Yovani Gallardo is the best-hitting pitcher in Milwaukee Brewers history.
This is only the 13th season in which the Brewers have played in the National League, so that probably doesn’t seem very impressive. It’s probably not that surprising, either, if you remember just how many horrible hitters the Brewers have had to deal with in the 9th spot of the order (none worse than Ben Sheets). But if you look at the best pitcher batting lines in club history, it’s pretty clear he stands out.

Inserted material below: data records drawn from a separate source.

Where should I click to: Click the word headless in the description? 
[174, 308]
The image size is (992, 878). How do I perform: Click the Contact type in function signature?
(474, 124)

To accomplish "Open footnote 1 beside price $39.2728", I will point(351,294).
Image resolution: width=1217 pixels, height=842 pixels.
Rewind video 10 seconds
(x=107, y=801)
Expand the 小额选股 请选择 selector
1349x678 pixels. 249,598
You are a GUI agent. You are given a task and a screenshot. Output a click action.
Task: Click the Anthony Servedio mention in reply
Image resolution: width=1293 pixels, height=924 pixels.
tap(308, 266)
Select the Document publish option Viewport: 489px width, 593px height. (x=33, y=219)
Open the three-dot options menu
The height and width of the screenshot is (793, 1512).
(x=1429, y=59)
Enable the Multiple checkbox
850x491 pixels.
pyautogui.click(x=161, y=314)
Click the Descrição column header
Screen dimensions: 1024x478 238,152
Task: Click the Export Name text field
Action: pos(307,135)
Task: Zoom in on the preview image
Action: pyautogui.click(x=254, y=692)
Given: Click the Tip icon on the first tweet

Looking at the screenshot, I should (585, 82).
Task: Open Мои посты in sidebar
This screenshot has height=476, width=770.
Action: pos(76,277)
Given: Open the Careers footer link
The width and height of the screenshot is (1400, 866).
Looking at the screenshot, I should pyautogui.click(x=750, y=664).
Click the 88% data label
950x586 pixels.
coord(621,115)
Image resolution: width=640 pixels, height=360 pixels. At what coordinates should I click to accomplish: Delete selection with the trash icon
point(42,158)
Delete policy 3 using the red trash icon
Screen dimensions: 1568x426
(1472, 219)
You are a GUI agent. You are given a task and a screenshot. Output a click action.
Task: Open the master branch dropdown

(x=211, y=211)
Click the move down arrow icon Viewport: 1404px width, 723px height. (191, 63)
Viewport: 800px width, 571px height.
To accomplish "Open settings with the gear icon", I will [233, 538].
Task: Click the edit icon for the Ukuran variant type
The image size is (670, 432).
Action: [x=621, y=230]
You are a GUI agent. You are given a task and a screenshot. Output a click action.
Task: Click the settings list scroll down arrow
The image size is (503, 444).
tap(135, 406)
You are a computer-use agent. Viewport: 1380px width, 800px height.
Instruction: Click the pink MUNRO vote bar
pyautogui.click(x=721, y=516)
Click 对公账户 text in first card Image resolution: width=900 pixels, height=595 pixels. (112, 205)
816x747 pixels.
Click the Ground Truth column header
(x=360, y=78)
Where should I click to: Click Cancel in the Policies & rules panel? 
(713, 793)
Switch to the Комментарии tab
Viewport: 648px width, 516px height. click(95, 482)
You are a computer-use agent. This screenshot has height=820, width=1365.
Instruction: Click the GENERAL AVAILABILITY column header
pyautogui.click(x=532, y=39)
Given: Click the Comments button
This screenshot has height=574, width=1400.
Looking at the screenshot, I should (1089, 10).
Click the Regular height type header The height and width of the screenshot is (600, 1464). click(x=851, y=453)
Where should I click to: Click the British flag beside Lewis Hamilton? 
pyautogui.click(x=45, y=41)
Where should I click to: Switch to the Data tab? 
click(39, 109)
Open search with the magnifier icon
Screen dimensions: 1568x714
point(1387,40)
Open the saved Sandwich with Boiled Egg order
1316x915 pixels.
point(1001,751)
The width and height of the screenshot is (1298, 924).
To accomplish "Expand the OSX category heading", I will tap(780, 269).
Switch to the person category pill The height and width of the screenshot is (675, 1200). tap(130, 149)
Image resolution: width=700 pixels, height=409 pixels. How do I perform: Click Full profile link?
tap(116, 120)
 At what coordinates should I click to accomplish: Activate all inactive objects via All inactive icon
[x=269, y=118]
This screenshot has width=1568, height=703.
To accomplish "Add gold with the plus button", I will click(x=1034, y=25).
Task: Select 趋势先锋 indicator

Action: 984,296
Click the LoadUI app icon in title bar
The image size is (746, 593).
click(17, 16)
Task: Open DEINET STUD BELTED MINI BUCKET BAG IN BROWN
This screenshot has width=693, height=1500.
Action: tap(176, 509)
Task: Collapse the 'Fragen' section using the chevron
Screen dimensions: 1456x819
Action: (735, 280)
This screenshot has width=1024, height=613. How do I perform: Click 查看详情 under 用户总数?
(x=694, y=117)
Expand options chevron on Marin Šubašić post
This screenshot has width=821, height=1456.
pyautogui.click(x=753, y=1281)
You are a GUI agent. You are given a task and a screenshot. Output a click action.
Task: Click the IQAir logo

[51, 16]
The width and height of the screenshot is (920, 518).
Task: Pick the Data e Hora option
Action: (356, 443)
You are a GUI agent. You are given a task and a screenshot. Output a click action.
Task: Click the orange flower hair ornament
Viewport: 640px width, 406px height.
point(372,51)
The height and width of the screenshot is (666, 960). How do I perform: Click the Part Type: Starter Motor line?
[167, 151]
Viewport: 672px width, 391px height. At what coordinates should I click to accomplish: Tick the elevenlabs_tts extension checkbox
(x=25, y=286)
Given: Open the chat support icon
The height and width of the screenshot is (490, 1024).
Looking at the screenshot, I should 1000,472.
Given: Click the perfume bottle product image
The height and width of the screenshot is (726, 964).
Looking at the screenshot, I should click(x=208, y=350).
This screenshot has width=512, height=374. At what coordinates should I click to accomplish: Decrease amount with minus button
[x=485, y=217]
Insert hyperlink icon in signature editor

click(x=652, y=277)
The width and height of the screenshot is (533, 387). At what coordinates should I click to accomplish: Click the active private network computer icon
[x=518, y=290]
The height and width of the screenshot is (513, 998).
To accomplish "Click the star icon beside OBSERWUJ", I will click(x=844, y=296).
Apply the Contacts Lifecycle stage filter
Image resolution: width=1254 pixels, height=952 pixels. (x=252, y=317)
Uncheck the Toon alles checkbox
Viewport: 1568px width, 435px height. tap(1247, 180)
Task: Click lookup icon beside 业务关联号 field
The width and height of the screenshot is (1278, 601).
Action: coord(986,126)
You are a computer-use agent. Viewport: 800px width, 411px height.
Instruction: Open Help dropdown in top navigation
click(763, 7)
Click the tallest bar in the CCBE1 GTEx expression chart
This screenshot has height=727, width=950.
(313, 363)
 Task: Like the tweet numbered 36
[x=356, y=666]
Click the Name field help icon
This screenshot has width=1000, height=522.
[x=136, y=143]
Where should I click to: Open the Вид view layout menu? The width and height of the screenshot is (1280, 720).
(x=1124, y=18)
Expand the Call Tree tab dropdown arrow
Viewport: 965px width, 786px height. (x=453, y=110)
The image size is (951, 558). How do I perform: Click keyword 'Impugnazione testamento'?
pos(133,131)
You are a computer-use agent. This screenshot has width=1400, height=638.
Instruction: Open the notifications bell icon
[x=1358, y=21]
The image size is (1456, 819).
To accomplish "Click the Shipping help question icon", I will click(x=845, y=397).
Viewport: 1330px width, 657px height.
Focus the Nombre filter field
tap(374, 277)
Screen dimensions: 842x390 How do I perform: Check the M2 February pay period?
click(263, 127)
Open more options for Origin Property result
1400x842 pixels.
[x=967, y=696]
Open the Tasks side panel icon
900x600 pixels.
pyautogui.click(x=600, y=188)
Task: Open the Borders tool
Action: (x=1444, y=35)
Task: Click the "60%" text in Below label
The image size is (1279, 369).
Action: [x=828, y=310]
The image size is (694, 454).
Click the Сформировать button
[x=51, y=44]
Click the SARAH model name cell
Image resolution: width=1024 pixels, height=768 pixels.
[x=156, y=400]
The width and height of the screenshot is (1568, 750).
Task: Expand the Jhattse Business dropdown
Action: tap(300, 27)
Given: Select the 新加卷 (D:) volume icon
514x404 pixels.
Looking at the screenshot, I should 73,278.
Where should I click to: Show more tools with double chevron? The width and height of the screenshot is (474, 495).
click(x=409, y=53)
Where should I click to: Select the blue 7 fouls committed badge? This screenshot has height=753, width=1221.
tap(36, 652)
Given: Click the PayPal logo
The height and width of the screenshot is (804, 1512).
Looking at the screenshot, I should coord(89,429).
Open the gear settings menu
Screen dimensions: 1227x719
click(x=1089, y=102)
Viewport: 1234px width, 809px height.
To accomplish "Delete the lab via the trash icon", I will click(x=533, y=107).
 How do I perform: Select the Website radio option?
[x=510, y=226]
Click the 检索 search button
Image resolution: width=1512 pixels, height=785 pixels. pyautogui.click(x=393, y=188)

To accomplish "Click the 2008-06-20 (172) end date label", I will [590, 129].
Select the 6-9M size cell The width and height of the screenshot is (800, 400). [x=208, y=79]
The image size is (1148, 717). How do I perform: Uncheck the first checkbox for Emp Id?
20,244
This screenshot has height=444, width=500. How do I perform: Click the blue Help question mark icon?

If you look around the web, you’ll find a lot of articles about just how much Gallardo increases his value with his offense. Specifically, Jack Moore at Disciples of Uecker recently took a look at just how many games Gallardo has essentially won by himself this season. Last night was no exception, as he drove in a pair of runs and had some of his best stuff of the season on the mound.
After last night, Gallardo is now hitting .262/.338/.525 this season, good for an OPS of .863 and OPS+ of 131. It’s derived from a much smaller sample size, but that OPS+ ranks fourth on the team behind Prince Fielder, Ryan Braun, and Corey Hart. To truly appreciate how good this season has been, you have to take a look at the best batting lines from Brewers pitchers since the team moved to the NL:
Gallardo, 2009: .172/.197/.310 (.507 OPS, 33 OPS+)
Manny Parra, 2008: .226/.255/.358 (.613 OPS, 90 OPS+)
Gallardo, 2007: .250/.268/.475 (.743, 87 OPS+)
Dave Bush, 2006: .177/.190/.226 (.416 OPS, 6 OPS+)
Chris Capuano, 2005: .169/.189/.211 (.400 OPS, 5 OPS+)
Brooks Kieschnick, 2004: .270/.324/.365 (.689 OPS, 78 OPS+)
Glendon Rusch, 2003: .206/.270/.206 (.476 OPS, 28 OPS+)
Rusch, 2002: .288/.299/.333 (.632 OPS, 68 OPS+)
Jamey Wright, 2001: .194/.229/.209 (.438 OPS, 16 OPS+)
Jason Bere, 2000: .205/.205/.256 (.462 OPS, 17 OPS+)
Scott Karl, 1999: .183/.219/.317 (.535 OPS, 34 OPS+)
Brad Woodall, 1998: .237/.310/.342 (.652 OPS, 72 OPS+)
Not only will Gallardo be the only Brewers pitcher in history to top the 100 OPS+ mark, but he’ll beat out Kieschnick’s 2004, which I think is the most impressive part of this season. Kieschnick was a ringer when it comes to pitchers hitting — he was an outfielder first, only pitched as a reliever, and was frequently a pinch-hitter.
There are some other surprisingly-not-sucky seasons on that list, but for the most part, Gallardo is by far the best hitter on the list. If it wasn’t for his ACL injury in 2008, this would likely be his fourth straight season of leading the team’s pitching staff at the plate. Off hand, I don’t know how many other pitchers in the NL have done this, but I’d be willing to guess Carlos Zambrano and maybe Dontrelle Willis. That’s it.